## WORK REQUIRED
Extract all of the rows below and reproduce every line word for word, without changing anything.

(Data on locating visible targets)
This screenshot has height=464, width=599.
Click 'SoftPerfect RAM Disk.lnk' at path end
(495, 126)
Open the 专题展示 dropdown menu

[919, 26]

## COMPLETE RESPONSE
This screenshot has height=464, width=599.
Click 'SoftPerfect RAM Disk.lnk' at path end
(495, 126)
Open the 专题展示 dropdown menu

[919, 26]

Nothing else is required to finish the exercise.